This is a picture of the clip.

You can also see the flaws in my finish. The cracks under the clip, on the curved part.


----------



## chibato (Nov 30, 2007)

Thanks for the photos Ernsanda, almost feels like I am there in person. BTW, what kind of camera did you use?


----------



## ernsanada (Nov 30, 2007)

chibato said:


> Thanks for the photos Ernsanda, almost feels like I am there in person. BTW, what kind of camera did you use?



Nikon D40.

Nikon P5000 for beam shots.


----------



## Federal LG (Nov 30, 2007)

Nice shots! Thanks Ern!

I´ll gonna ask some general questions, that anyone who bought a T1 can answer:

Does it become hot on Turbo Mode ?
Does someone can take a picture holding it (so I can compare with your hand´s size) ?


Thanks!


----------



## ernsanada (Dec 1, 2007)

Warren from LiteMania asked me to see how bright the T1 would be on a Protected 17670.
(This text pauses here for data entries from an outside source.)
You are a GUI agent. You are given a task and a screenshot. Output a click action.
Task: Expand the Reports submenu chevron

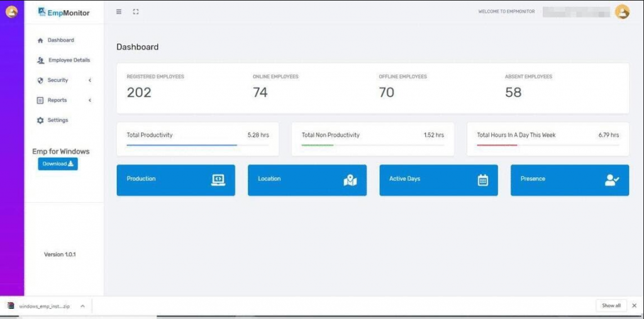[x=89, y=100]
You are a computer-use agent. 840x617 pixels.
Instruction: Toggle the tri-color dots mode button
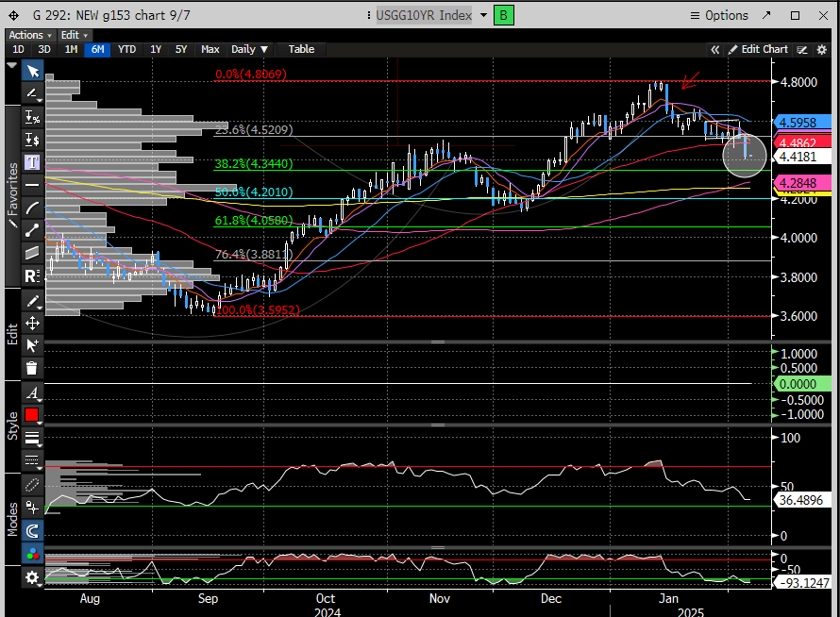tap(32, 554)
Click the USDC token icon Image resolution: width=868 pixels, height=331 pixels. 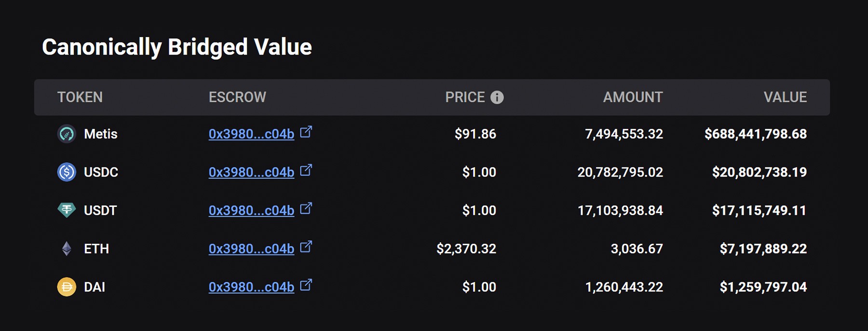[67, 172]
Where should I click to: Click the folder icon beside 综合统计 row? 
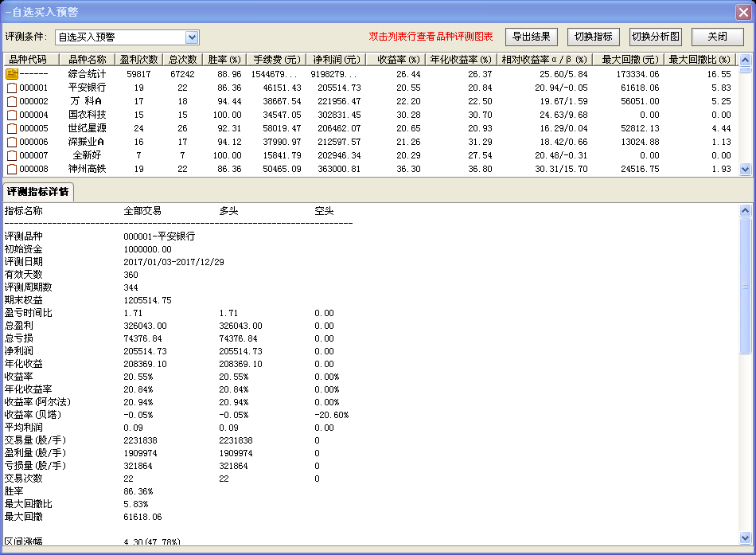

I had to retake the lux readings on both the 2 RCR123's and the 17670 because the 17670 was getting a higher lux reading. I revised my orginal lux readings on the 2 RCR123's in my first post.

First Waited 2 minutes before I took the readings.

First readings.

Fenix T1 Q5 OP 2 RCR123's - 5730 lux @ 1 meter

Fenix T1 Q5 OP 1 17670 - 6190 lux @ 1 meter

Second readings.

Fenix T1 Q5 OP 2 RCR123's - 5950 lux @ 1 meter. Both RCR123's 4.13V

Fenix T1 Q5 OP 1 17670 - 5970 lux @ 1 meter. 4.29V


The Fenix T1 Q5 OP 1 17670 took 14:12 to go into flicker mode.



If anybody has 2 Protected RCR123's and a Protected 17670 with a light meter I would like to see what kind of readings you got.


----------



## ernsanada (Dec 1, 2007)

The Fenix T1 Q5 OP 1 17670 took 14:12 to go into flicker mode.

The light got mildly warm.


----------



## Willabbott (Dec 1, 2007)

Nice review... interesting difference between all the Q5's of similar size with similarly sized reflectors.


----------



## wishywashy7 (Dec 1, 2007)

ernsanada said:


> The Fenix T1 Q5 OP 1 17670 took 14:12 to go into flicker mode.
> quote]
> 
> you mean low battery warning right? what about on 2x RCR123's? how long?


----------



## WadeF (Dec 1, 2007)

That Regal light is interesting. It's kinda between a P60 size reflector, and a Tiablo, etc. It really produces a tight hot spot.


----------



## ScubaSnyder (Dec 1, 2007)

I got the T1 today as well, awesome light the only downfall is the clip, its d going to scratch the body over time, but what can you do? Anyway It is a lot bigger than I expected as Wade said. Awesome throw, Ill Have more time to play with this light tomorrow I recommend it so far though.


----------



## ScubaSnyder (Dec 1, 2007)

ernsanada said:


> This is a picture of the clip.
> 
> You can also see the flaws in my finish. The cracks under the clip, on the curved part.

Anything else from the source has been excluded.